START PASSAGE PROVIDED
What is fake news?
Many people like to share stories, pictures, videos, and news stories on social media with friends. You might share something because you find it funny, or because you think it’s an important news story that more people in your social circle should know about.
Sometimes people share stories that they know are untrue. This kind of disinformation* can be spread in many ways, both online and offline, via new media and older media. Television, print, radio, online news sites—all channels of communication can spread fake news.
As a broadcaster, before you share a story or picture or video, do you stop to analyze the details? Do you question the content and wonder whether it’s totally accurate? Not everything we see or read is true.
False stories can circulate very quickly and are a big problem. This has become an unfortunate reality of daily life both online and offline all over the world, as people, companies, and media create stories that are untrue for political or personal gain, or a variety of other reasons. This phenomenon is called “fake news,” and as a broadcaster, it’s extremely important that you know how to detect it, while not contributing to it yourself.
END PASSAGE PROVIDED
* [REQUIRED WORK]
1) Reproduce the part of the passage on fake news that opens with the words containing "What is fake" and closes with "should know about.".
2) In the passage on fake news, what name is given to the phenomenon of people, companies, and media creating untrue stories for political or personal gain?
Work from the passage on fake news alone.
START SUPPLIED ENTRIES
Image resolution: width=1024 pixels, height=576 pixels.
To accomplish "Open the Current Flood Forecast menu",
END SUPPLIED ENTRIES
START SUPPLIED ENTRIES
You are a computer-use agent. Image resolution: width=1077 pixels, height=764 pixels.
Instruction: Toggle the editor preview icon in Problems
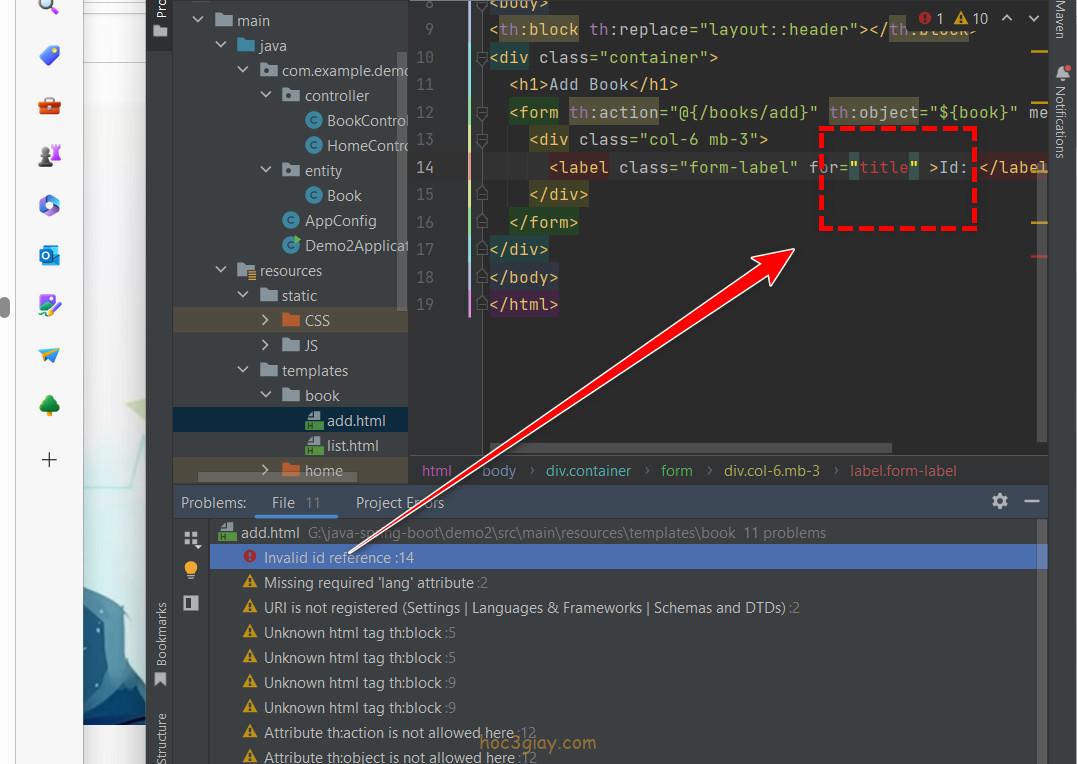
END SUPPLIED ENTRIES
* [COMPLETED EXERCISE]
1)
What is fake news?
Many people like to share stories, pictures, videos, and news stories on social media with friends. You might share something because you find it funny, or because you think it’s an important news story that more people in your social circle should know about.

2) It is called "fake news."